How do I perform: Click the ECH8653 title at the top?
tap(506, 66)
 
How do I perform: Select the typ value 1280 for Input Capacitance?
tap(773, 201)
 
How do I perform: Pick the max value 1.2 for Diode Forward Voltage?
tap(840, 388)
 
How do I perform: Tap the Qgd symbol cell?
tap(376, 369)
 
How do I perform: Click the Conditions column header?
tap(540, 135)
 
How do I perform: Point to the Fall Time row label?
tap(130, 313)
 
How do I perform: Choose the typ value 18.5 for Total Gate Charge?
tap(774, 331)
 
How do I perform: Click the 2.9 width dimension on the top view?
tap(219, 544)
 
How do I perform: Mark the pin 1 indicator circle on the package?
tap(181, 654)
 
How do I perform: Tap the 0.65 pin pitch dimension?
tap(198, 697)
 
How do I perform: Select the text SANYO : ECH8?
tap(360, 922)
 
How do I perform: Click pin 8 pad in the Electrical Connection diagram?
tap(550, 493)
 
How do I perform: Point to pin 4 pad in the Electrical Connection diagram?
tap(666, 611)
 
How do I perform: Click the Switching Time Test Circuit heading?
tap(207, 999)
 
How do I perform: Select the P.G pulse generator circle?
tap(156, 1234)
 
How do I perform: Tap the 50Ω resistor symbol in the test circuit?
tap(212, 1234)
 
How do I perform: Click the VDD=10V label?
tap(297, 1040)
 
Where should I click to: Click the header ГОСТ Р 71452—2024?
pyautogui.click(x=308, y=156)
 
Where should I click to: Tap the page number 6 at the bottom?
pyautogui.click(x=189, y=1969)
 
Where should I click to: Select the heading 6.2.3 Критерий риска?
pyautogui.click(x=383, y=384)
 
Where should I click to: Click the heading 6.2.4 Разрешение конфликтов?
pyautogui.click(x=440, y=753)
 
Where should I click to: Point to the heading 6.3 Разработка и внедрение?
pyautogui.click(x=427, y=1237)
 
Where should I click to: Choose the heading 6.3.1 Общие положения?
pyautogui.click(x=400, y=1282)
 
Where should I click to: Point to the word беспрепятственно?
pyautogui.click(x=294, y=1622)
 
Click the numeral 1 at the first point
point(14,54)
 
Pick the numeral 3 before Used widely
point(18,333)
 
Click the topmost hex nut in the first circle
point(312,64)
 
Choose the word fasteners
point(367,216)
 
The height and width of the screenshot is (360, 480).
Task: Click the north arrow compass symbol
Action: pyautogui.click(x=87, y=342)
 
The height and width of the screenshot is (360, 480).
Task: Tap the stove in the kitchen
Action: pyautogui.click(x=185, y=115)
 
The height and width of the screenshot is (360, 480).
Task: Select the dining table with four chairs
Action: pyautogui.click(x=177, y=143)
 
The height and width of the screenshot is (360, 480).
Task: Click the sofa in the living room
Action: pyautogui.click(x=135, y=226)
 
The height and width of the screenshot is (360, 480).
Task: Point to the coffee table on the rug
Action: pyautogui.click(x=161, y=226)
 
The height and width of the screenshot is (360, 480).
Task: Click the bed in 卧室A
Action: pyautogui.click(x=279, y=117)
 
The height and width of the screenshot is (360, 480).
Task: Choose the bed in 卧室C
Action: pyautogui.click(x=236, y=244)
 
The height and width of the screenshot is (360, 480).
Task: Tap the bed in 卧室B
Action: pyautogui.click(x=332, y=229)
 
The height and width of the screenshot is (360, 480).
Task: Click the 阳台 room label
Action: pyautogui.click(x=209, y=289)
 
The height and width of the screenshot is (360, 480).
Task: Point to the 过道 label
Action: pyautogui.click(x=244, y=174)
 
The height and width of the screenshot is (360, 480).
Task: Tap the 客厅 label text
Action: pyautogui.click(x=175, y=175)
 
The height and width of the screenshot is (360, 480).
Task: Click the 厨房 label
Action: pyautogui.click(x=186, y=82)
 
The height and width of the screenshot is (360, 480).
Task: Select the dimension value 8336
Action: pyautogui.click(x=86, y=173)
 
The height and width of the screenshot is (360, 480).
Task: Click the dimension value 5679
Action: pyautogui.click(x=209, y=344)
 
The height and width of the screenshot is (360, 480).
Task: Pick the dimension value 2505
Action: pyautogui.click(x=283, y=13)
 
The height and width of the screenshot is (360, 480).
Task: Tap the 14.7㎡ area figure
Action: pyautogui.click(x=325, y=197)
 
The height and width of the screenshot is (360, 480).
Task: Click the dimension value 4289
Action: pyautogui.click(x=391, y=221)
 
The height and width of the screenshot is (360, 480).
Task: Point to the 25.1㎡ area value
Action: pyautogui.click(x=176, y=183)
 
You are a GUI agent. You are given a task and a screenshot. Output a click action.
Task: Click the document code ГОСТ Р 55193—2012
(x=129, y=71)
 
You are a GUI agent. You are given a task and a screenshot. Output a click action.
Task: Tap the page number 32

○ ○ ○

# [WHAT IS NEEDED]
Please rewrite the material above, from its start through the line containing "tap(376, 369)", inclusive, with "value" replaced by "figure" and everything else left unchanged.

# [RESPONSE TO THIS TASK]
How do I perform: Click the ECH8653 title at the top?
tap(506, 66)
 
How do I perform: Select the typ figure 1280 for Input Capacitance?
tap(773, 201)
 
How do I perform: Pick the max figure 1.2 for Diode Forward Voltage?
tap(840, 388)
 
How do I perform: Tap the Qgd symbol cell?
tap(376, 369)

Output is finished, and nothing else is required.